> _Data for this exercise_
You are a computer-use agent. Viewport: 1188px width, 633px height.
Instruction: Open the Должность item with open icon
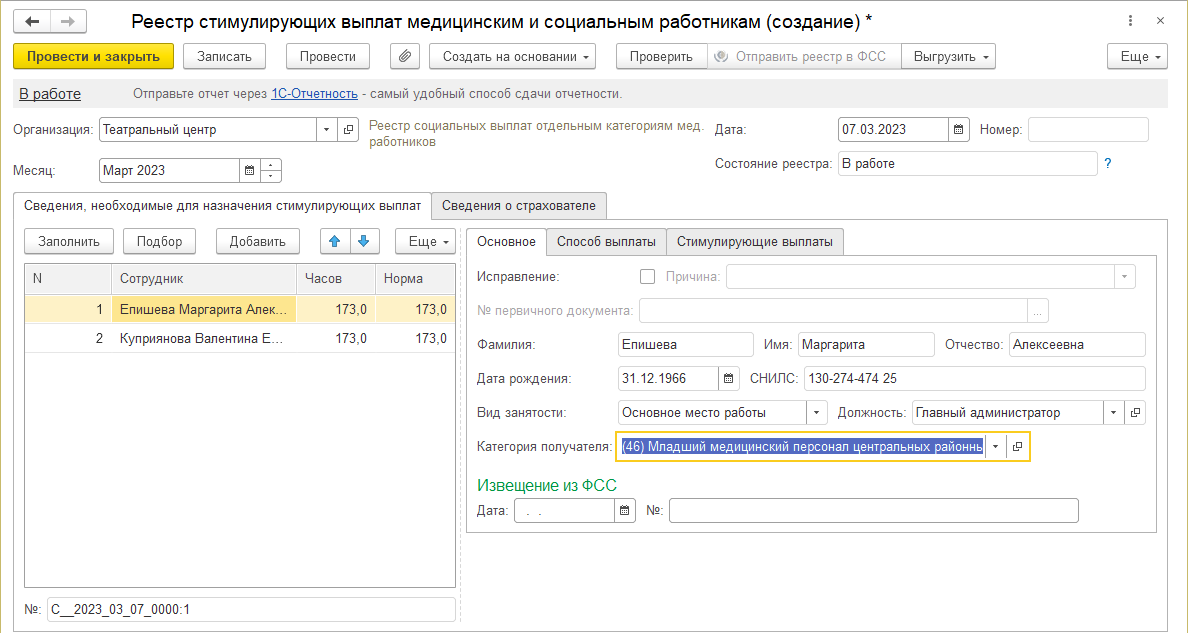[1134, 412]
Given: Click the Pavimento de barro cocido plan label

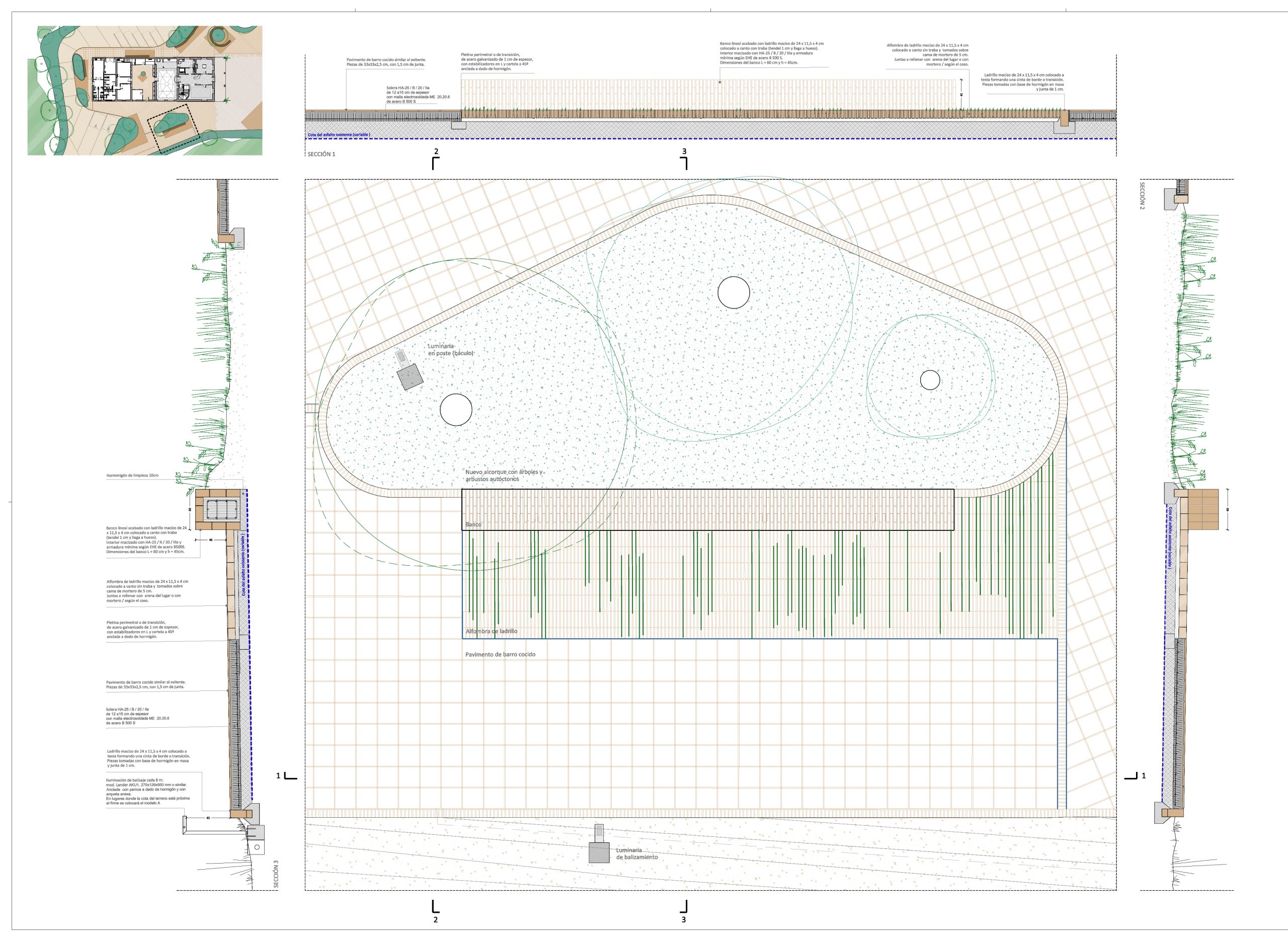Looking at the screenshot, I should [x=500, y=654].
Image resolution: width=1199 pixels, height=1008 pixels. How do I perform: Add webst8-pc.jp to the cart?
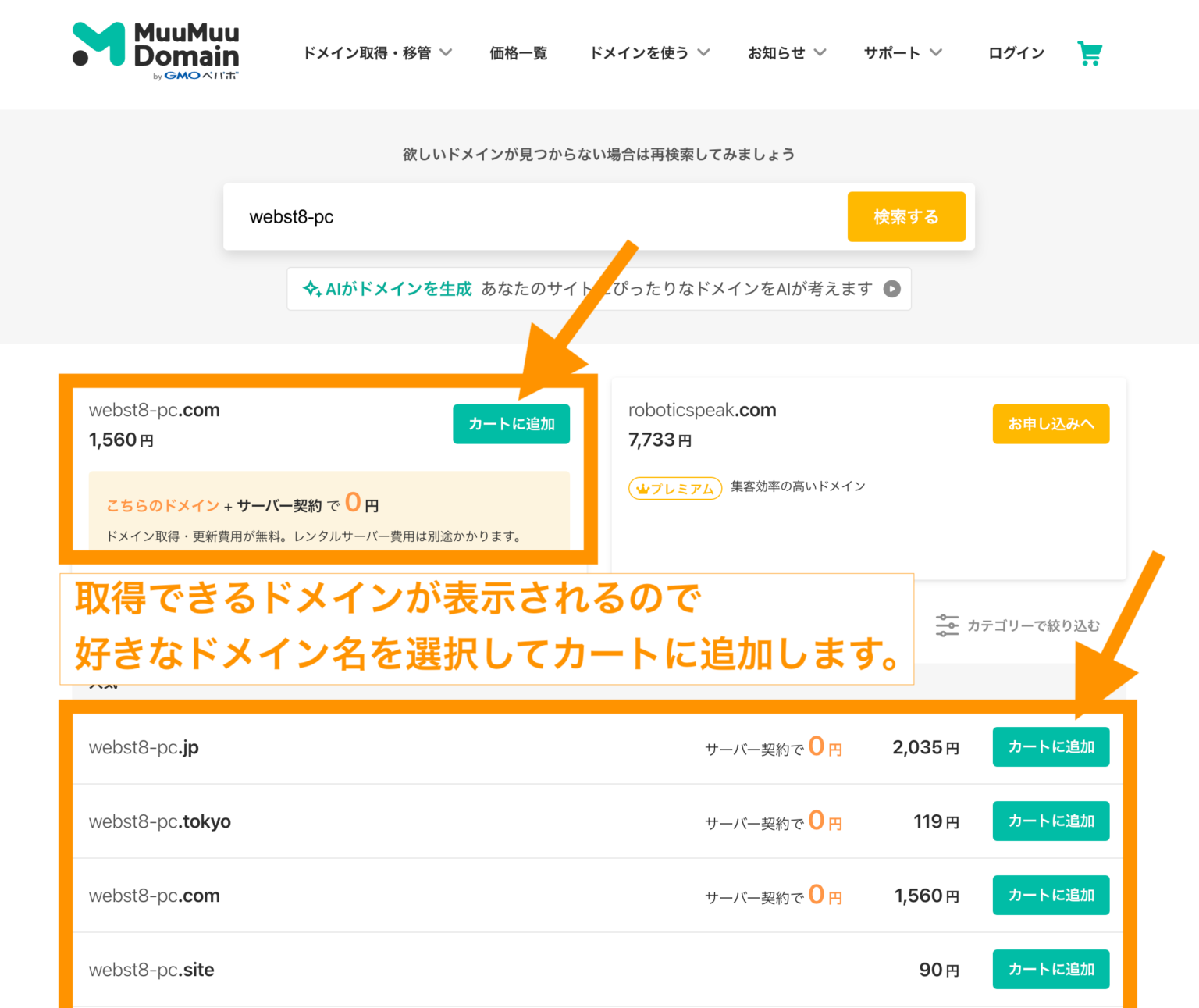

> _What you have to do_
Rewrite each line of the material above as a numbered list, skipping blank lines and leaving the pictures out.

> _Correct output_
1. You are a computer-use agent. Viewport: 1188px width, 633px height.
2. Instruction: Open the Должность item with open icon
3. [1134, 412]
4. Given: Click the Pavimento de barro cocido plan label
5. Looking at the screenshot, I should [x=500, y=654].
6. Image resolution: width=1199 pixels, height=1008 pixels. How do I perform: Add webst8-pc.jp to the cart?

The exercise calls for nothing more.